• Problem statement
Please repeat exactly the lines from the one containing "Click the RDP" through the last line of the records below, both included, and leave out any pictures.

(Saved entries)
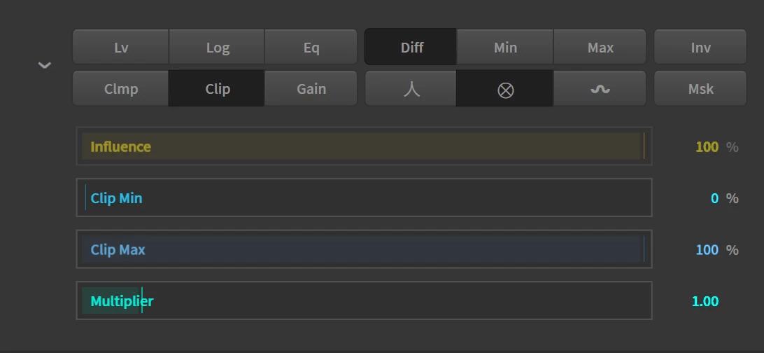Toggle the Diff blend mode
764x353 pixels.
click(x=411, y=47)
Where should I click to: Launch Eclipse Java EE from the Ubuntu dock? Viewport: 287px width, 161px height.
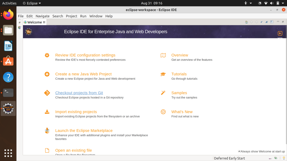pyautogui.click(x=8, y=108)
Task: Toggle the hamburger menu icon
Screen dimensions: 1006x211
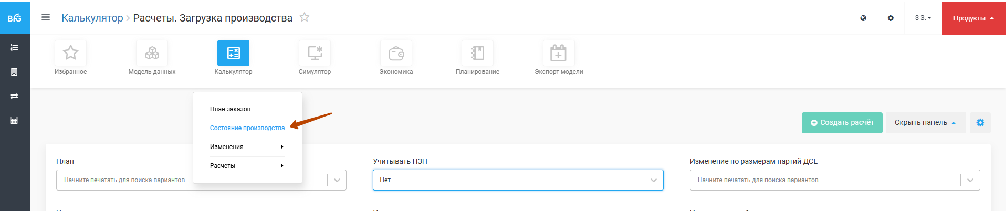Action: click(x=46, y=17)
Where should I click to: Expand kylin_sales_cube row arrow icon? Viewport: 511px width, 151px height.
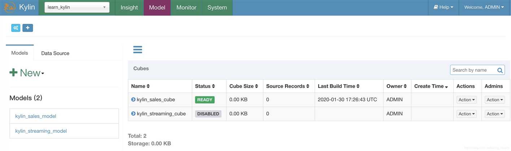click(133, 100)
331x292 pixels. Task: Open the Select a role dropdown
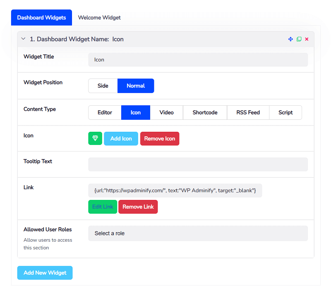coord(198,233)
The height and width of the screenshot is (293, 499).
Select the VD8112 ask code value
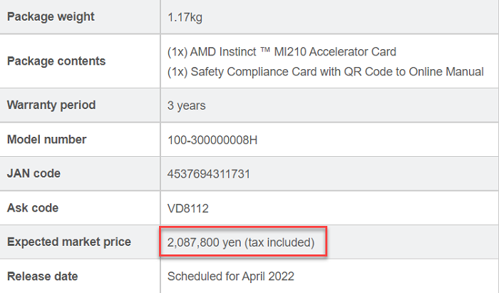coord(187,208)
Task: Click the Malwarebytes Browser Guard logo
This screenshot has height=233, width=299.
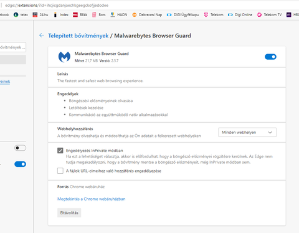Action: (64, 57)
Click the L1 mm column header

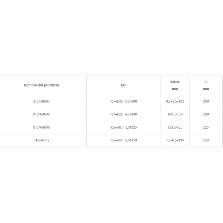pos(206,85)
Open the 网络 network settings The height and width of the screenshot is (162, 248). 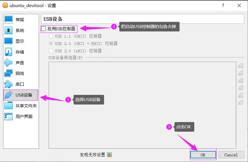(x=20, y=73)

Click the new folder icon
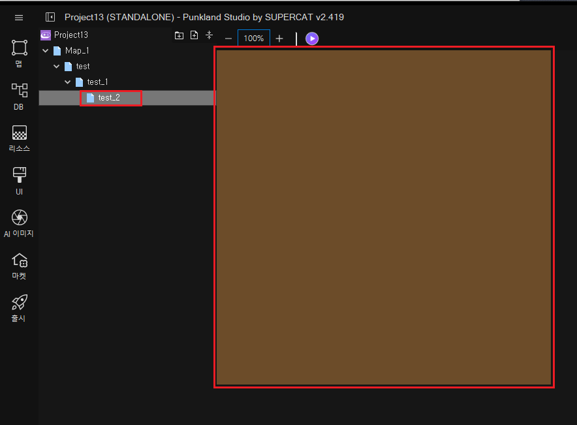[179, 35]
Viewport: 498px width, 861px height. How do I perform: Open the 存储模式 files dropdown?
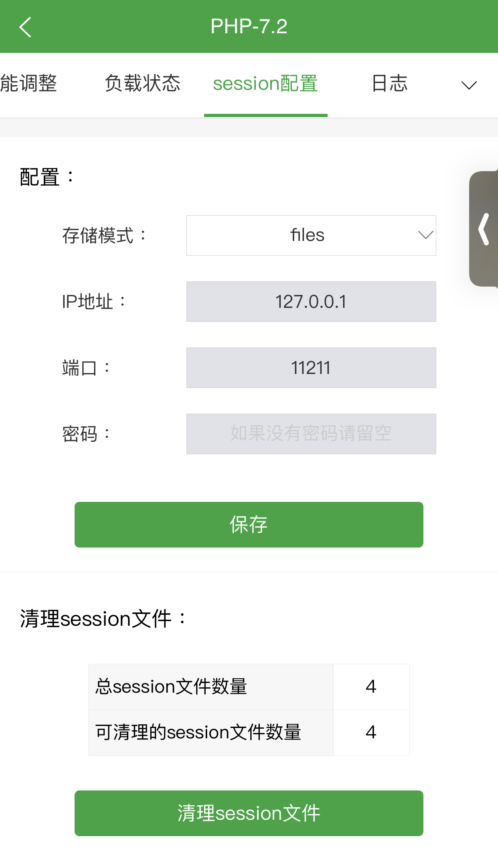click(311, 235)
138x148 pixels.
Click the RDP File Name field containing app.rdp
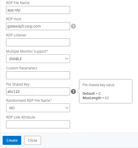pyautogui.click(x=38, y=10)
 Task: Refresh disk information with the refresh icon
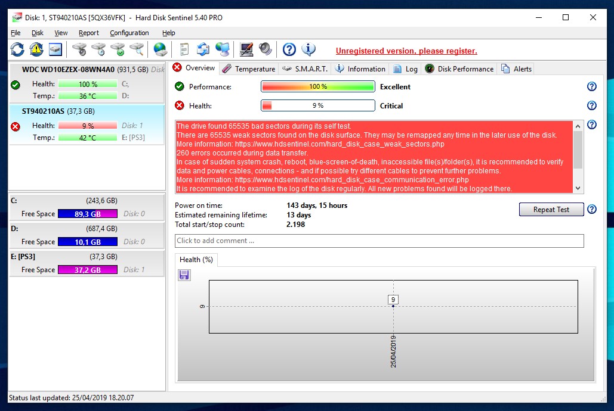(x=17, y=49)
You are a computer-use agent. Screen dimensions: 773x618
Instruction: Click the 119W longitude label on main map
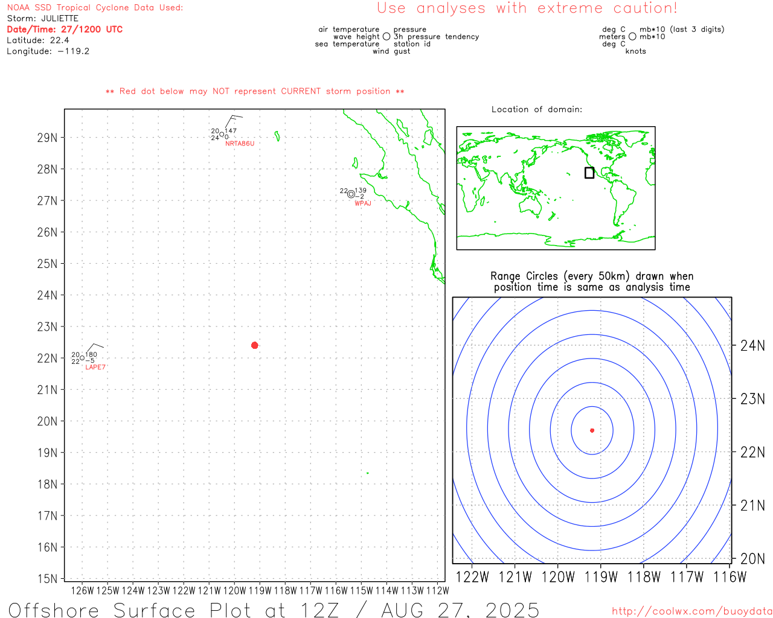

• Task output
Click the RDP File Name field containing app.rdp
pyautogui.click(x=38, y=10)
 Task: Refresh disk information with the refresh icon
(x=17, y=49)
You are a computer-use agent. Screen dimensions: 773x618
Instruction: Click the 119W longitude label on main map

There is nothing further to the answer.